I am covered through an individual policy that I purchased on my own. can I still get coverage through the provisioning option?

If you are covered as an individual, you may be able to obtain coverage through the provisioning option if you meet the eligibility requirements. If you have coverage through your employer, then you can’t get coverage through the roll-over option, because you have employer-sponsored insurance.

If my parent’s employer offers several different benefit packages, can I choose which one I want?
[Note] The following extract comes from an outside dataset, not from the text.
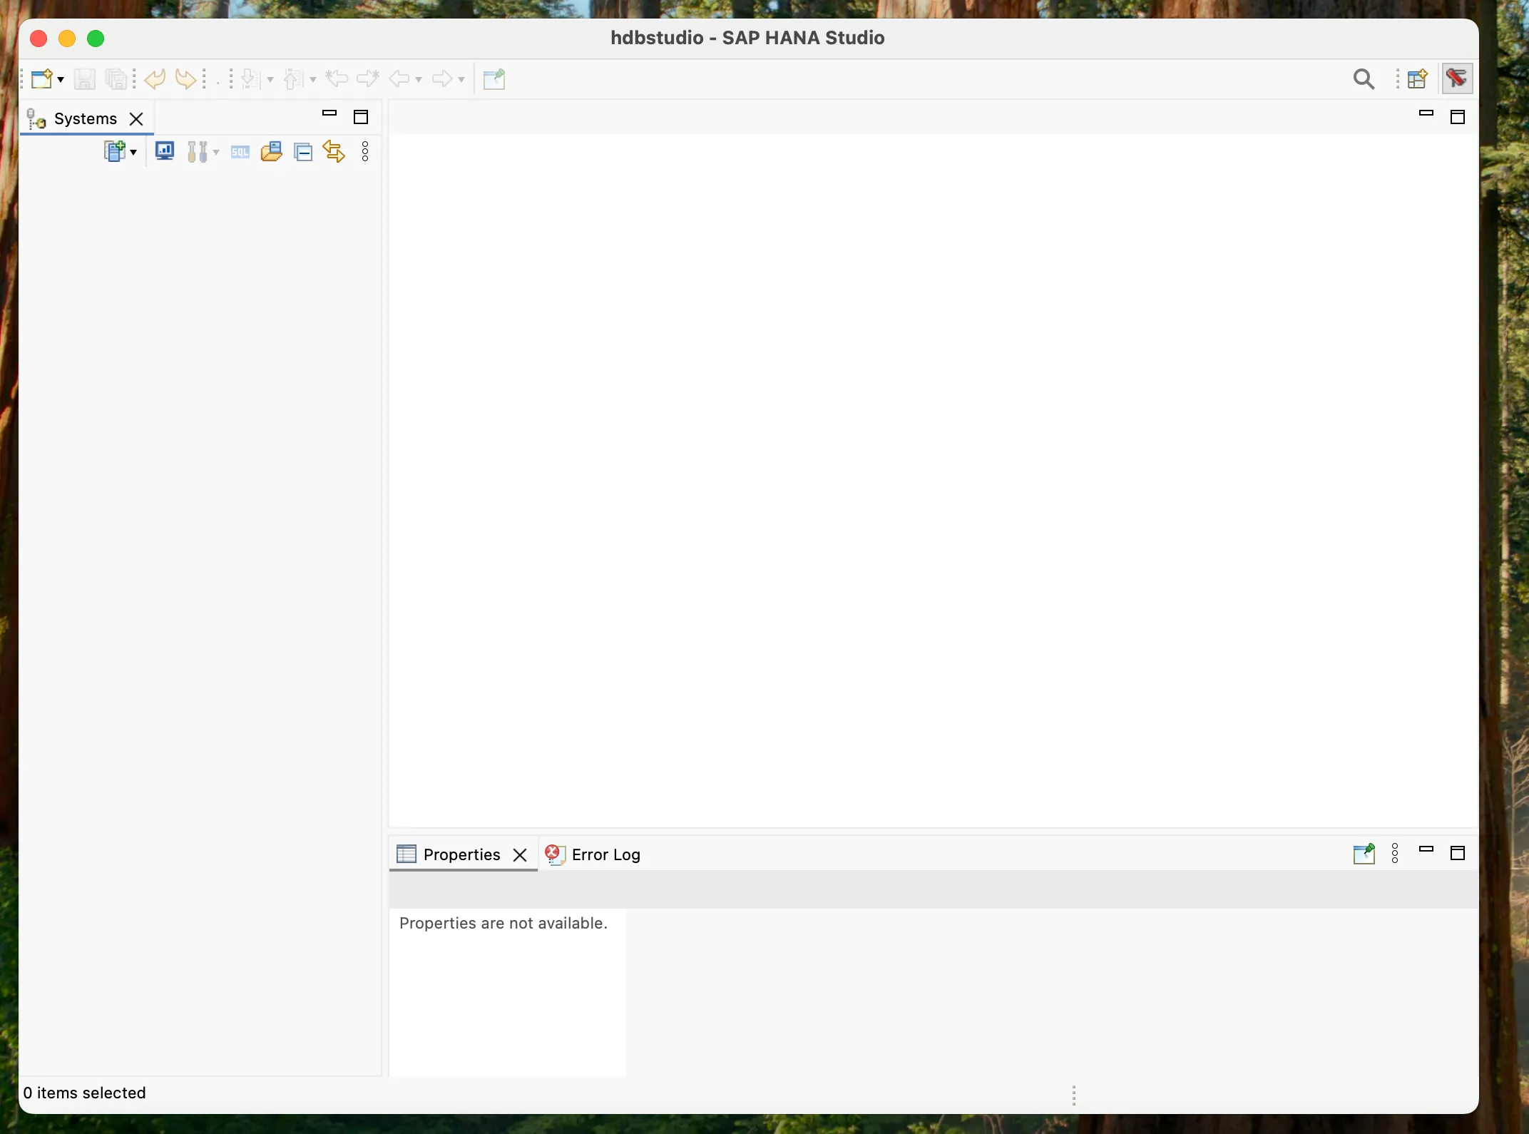Open the dropdown arrow beside New wizard
This screenshot has width=1529, height=1134.
pos(61,79)
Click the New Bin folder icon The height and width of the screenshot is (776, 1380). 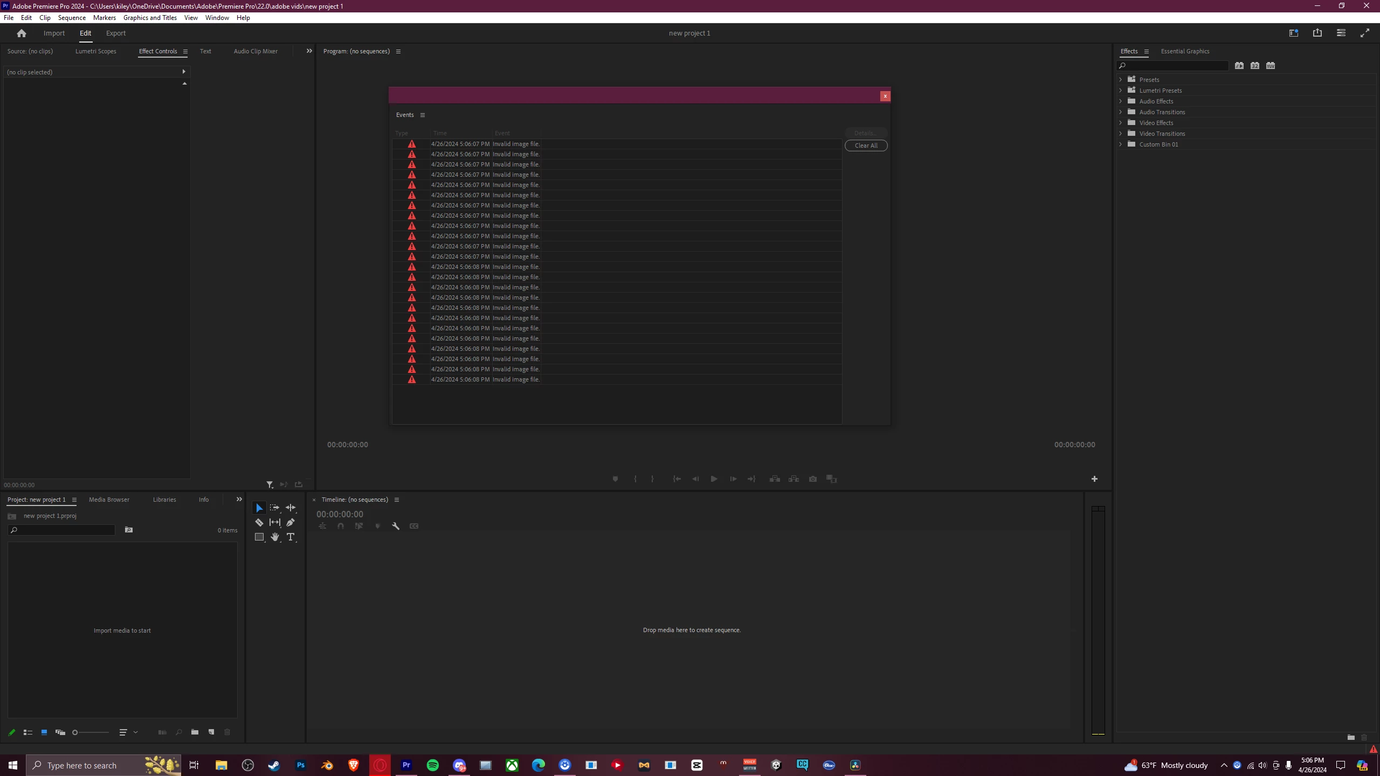coord(195,732)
Insurers and employers are not required to offer different benefit packages for the young adult option.

when will coverage end?

Coverage will end when one of the following occurs:

  1. You end your coverage under the terms of the policy.
  2. Your parent’s coverage ends.
  3. You no longer meet the eligibility requirements.
  4. the insurance policy is terminated and is not replaced.

If I exhaust my benefits under the roll-over option, can I elect state continuation coverage and/or collect and receive an additional 36 months of coverage?

if you are covered through the roll-out option, then you may elect state/cobra continuation coverage for up to 36 months, assuming you meet the criteria for state/cobra continuation coverage. For more information on cobra and state continuation coverage, select this link.

what if I need more information about this law?